Leanne Hall

Personal information
- Full name: Leanne Claire Hall
- Date of birth: 19 May 1980 (age 46)
- Place of birth: Rotherham, England
- Position: Goalkeeper

Team information
- Current team: Birmingham City (assistant manager)

Youth career
- Sheffield Wednesday

Senior career*
- Years: Team / Apps / (Gls)
- 1995–2002: Doncaster Rovers Belles
- 2000: FH / 7 / (0)
- 2002–2004: Leeds United
- 2004–2006: Fulham
- 2006–2007: Doncaster Rovers Belles
- 2007–2008: Leeds United
- 2008–2011: Leicester City Women / 49 / (0)
- 2011: Birmingham City / 3 / (0)

International career^{‡}
- 2000–2004: England / 13 / (0)

= Leanne Hall (footballer) =

English footballer and coach

Leanne Claire Hall (born 19 May 1980) is an English football goalkeeper and coach who played at full international level for England. She has spent much of her career in Yorkshire, starting at Sheffield Wednesday and enjoying two separate spells with both Doncaster Rovers Belles and Leeds United. Hall also played FA Women's Premier League football for Fulham and Leicester City Women, while the 2000 summer season was spent in Iceland with FH. In a career disrupted by serious injury, Hall attended UEFA Women's Euro 2001 and UEFA Women's Euro 2005 as a reserve goalkeeper. She most recently played for Birmingham City in the 2011 FA WSL.

In 2016, Hall was announced as Birmingham City Assistant manager.

Hall holds a double UEFA A licenses in goalkeeping and outfield play. Her skills have most recently been shared with Arsenal WFC. She was a coach at Sheffield FC Ladies and the technical director of Leeds United Ladies' Centre.

==Club career==
Hall joined Doncaster Belles in 1995 from Sheffield Wednesday, leaving to join Leeds United Ladies in 2002. In the summer of 2000, Hall had played professional football in Iceland, making seven appearances for FH. In February 2003, Hall suffered a broken leg in Leeds' 3–0 FA Women's Cup defeat to Aston Villa. From Leeds, she moved to Fulham Ladies in 2004, with whom she featured in a UEFA Women's Cup quarter final. She rejoined Doncaster Rovers Belles in the 2006 close season. Within a month of joining she was ruled out for a number of months due to requiring surgery for a persistent neck injury.

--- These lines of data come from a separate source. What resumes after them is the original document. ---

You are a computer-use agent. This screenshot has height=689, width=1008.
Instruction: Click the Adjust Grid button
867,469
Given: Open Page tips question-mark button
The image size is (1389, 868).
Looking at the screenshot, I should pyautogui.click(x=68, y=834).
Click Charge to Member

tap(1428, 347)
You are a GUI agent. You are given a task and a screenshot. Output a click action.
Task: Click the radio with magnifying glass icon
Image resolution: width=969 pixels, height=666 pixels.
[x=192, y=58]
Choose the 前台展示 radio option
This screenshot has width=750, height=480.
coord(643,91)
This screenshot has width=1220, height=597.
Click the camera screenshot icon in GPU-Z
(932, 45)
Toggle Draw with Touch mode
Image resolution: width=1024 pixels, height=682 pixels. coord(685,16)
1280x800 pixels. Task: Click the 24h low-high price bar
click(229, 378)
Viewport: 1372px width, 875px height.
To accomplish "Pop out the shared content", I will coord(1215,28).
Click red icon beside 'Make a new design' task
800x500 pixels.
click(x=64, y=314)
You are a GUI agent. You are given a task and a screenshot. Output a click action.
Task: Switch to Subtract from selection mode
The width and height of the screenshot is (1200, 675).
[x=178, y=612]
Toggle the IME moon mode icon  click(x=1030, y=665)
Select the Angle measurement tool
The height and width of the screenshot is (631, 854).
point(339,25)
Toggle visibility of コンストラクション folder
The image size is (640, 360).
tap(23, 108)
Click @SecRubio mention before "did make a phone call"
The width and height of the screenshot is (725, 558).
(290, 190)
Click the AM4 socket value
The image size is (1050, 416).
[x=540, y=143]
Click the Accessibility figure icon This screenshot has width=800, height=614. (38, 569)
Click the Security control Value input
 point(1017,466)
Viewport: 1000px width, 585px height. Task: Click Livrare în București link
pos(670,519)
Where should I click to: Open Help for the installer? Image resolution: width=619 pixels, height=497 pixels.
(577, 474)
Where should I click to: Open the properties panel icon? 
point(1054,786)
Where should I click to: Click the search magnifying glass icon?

In July 2007 she rejoined Leeds Carnegie, as player-assistant-manager. She left Leeds to join Leicester City Women in October 2008. During her career to date Hall has been a finalist in three FA Women's Cups and a League Cup.

In summer 2011 Hall was signed by FA WSL leaders Birmingham City. She made an immediate debut in a 3–2 win at Bristol Academy after regular custodian Marie Hourihan suffered a recurrence of a shoulder injury during the pre–match warm up.

==International career==
Hall represented England, playing 13 times at full international level. She made her senior debut in August 2000, in a 1–0 friendly defeat to France, before 50,000 spectators at Stade Vélodrome. In April 2004, Hall was elevated to first choice for England when Pauline Cope retired from international football and Rachel Brown damaged her anterior cruciate ligament.

She was allotted 133 when the FA announced their legacy numbers scheme to honour the 50th anniversary of England's inaugural international.

==Coaching career==
In 2004, Hall founded the Leanne Hall Sports & Goalkeeping School.

She landed a job with Sheffield Wednesday's football in the community department in January 2007.

==Personal life==
Rotherham-born Hall attended Brinsworth Comprehensive School and was a guest of honour at their 40th anniversary celebrations in April 2009.